Madhuca borneensis
- Conservation status: Near Threatened (IUCN 3.1)

Scientific classification
- Kingdom: Plantae
- Clade: Embryophytes
- Clade: Tracheophytes
- Clade: Angiosperms
- Clade: Eudicots
- Clade: Asterids
- Order: Ericales
- Family: Sapotaceae
- Genus: Madhuca
- Species: M. borneensis
- Binomial name: Madhuca borneensis P.Royen
- Synonyms: Madhuca eriobrachyon P.Royen;

= Madhuca borneensis =

- Genus: Madhuca
- Species: borneensis
- Authority: P.Royen
- Conservation status: NT
- Synonyms: Madhuca eriobrachyon

Species of flowering plant

Madhuca borneensis is a plant in the family Sapotaceae.

==Description==
Madhuca borneensis grows as a tree up to 30 m tall, with a trunk diameter of up to 50 cm. The bark is greyish. Inflorescences bear up to seven white flowers.
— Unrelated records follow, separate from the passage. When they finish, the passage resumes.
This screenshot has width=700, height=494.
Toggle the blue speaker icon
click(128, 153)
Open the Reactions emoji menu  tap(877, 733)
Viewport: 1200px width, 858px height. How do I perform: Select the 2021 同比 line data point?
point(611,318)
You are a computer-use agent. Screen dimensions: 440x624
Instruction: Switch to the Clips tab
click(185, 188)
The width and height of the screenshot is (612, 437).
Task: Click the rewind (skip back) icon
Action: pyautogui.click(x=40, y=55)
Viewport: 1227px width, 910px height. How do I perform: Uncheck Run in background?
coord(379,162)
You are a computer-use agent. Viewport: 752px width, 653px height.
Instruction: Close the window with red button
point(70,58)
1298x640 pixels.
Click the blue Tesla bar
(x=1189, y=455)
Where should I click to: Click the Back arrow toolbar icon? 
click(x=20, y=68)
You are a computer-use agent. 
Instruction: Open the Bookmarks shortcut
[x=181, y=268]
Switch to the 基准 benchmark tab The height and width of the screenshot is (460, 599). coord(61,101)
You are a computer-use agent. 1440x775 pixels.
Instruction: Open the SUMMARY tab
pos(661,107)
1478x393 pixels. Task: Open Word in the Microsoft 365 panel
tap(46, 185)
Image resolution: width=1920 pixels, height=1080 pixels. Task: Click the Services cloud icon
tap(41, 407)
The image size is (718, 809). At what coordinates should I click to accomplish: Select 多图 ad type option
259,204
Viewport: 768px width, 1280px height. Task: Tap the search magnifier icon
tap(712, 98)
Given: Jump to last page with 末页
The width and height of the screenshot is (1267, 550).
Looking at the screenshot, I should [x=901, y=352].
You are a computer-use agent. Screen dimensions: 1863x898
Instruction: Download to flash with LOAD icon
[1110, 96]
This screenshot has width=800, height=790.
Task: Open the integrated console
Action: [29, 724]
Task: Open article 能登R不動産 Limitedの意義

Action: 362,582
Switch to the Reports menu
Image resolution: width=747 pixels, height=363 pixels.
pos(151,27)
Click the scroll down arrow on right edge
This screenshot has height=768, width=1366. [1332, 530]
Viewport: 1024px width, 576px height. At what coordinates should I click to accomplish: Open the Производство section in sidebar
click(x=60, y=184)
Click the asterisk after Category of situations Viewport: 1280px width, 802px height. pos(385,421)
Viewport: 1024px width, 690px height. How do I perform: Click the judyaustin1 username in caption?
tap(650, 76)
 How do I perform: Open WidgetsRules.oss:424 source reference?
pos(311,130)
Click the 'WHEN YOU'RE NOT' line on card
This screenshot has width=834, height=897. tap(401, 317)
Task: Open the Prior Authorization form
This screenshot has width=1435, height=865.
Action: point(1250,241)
The fruit is reddish-brown, ovoid to ellipsoid, up to 3 cm long.

==Distribution and habitat==
Madhuca borneensis is endemic to Borneo. Its habitat is lowland mixed dipterocarp forest to 200 m altitude.

==Conservation==
Madhuca borneensis has been assessed as near threatened on the IUCN Red List. The species is threatened by logging and land conversion for palm oil plantations.